2023 ins and outs, and some newsletter updates

2023 ins and outs, and some newsletter updates

"Ins" and "outs" felt less serious that resolutions and more realistic. Or maybe I just want to be Gen Z—playful with language instead of succumbing to the millennial urge to take everything very seriously.

Shikha Kaiwar

We have just returned from Spain and I'm still settling in to post-holiday reality. I'll be sending out a recap of our time in Andalucía next week, but this week, I wanted to stir the pot by hopping onto the what's in/what's out trend going around on social media.

If you haven't seen it, celebrities and laypeople (me, I'm laypeople) have been posting screenshots of their iPhone Notes app with lists saying what's "in" and what's "out" for 2023. I have never been a proponent nor participant of resolutions; they felt formal, forced, and not in sync with how I live my life, which is to follow my instincts and then commit to whatever it is I want to do, much to the chagrin of my family and friends as I then become obsessed with said project, burn out, break down, and repeat. "Ins" and "outs" felt less serious and more realistic, therefore more motivating to act on. Rather than declaring that I want to read thirty books this year, reading can just be "in." Similar to the two-minute rule that James Clear made famous in his book Atomic Habits, once something is "in," even the tiniest engagement means you're doing it and gets you excited to do more of it.

Or maybe I just want to secretly be Gen Z and be laisser-faire with language instead of succumbing to the millennial urge to take everything very seriously.

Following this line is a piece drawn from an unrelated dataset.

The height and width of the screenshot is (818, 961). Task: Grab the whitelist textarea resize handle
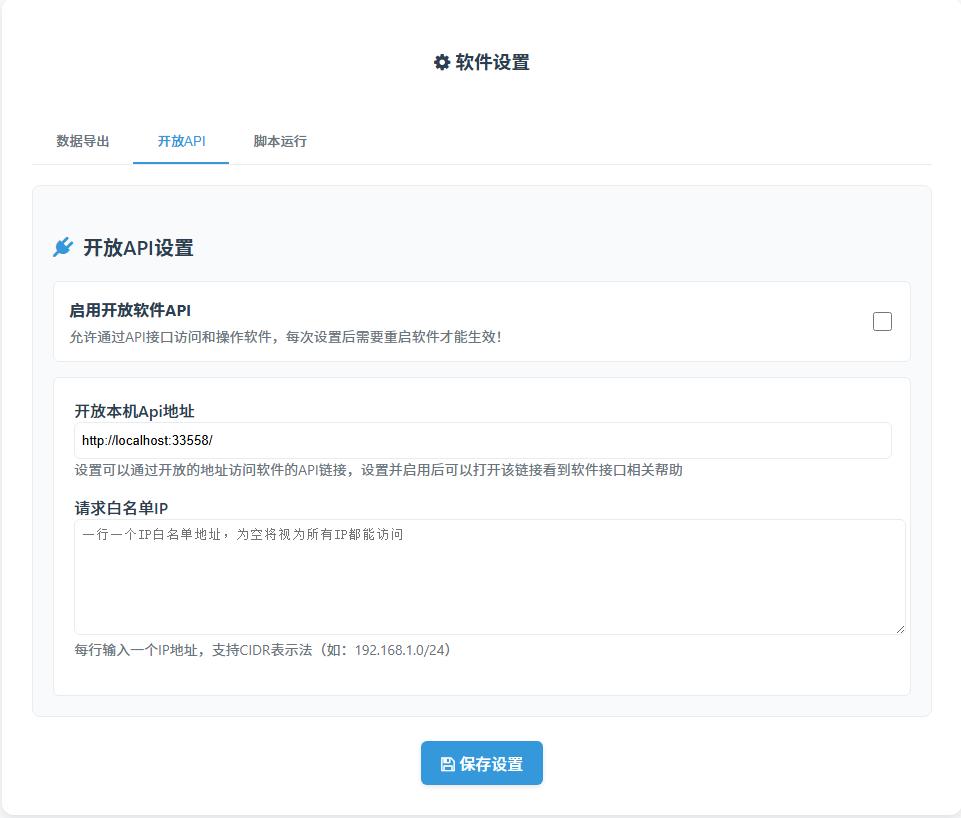click(x=900, y=628)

My list is longer, but here are some of my food-related ins and outs of 2023. Let's fight about it.

IN: Cookies
Cookies are incredibly versatile and deceptively simple. The perfect cookie needs a balance of textures that few other desserts require, and this year, I want to dive in Serious Eats-like and figure out my own style to them.

OUT: Champagne
There is so much better bubbly wine out there, why limit to this hackneyed one? Crémant, anyone?

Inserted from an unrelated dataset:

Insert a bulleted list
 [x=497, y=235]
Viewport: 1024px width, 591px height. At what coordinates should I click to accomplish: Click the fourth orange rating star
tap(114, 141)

IN: Desserts that take days to make
The thing I miss most about restaurants is how we'd make so many components over days that came together at the end for a beautiful dish. But nobody is stopping me from doing that at home, so I'm going to stop feeling nostalgic and start making some complicated shit.

OUT: Brunch
Unless you are under the age of 25, we need to stop brunch. You woke up late, it's still breakfast. Give these poor restaurants a break from cooking a thousand eggs for your hungover ass.

IN: Sherry
I'm not sure why sherry never caught on in the US, but I'm going to find out and change this. So underrated!

OUT: Reservations
Some of my best meals have come from logging on to a restaurant's website exactly thirty days in advance and beat out bots and diners for a table. But I've also eaten incredible food just from walking into a place and expecting nothing—and that was much less stressful!

IN: Cheesecake
Cheesecake is a top three dessert and if you don't agree, leave. It is so good that for years, I resisted making and eating it in the fear that I'd start to dislike it. Then I ate cheesecake every three days while on holiday and realised how stupid that was and I might be gone tomorrow so just eat the damn cheesecake.

OUT: Natural wine
This was a trend that many jumped on in order to appear knowledgable about wine but they couldn't actually tell you how it tasted different. Let's just drink what we know, k?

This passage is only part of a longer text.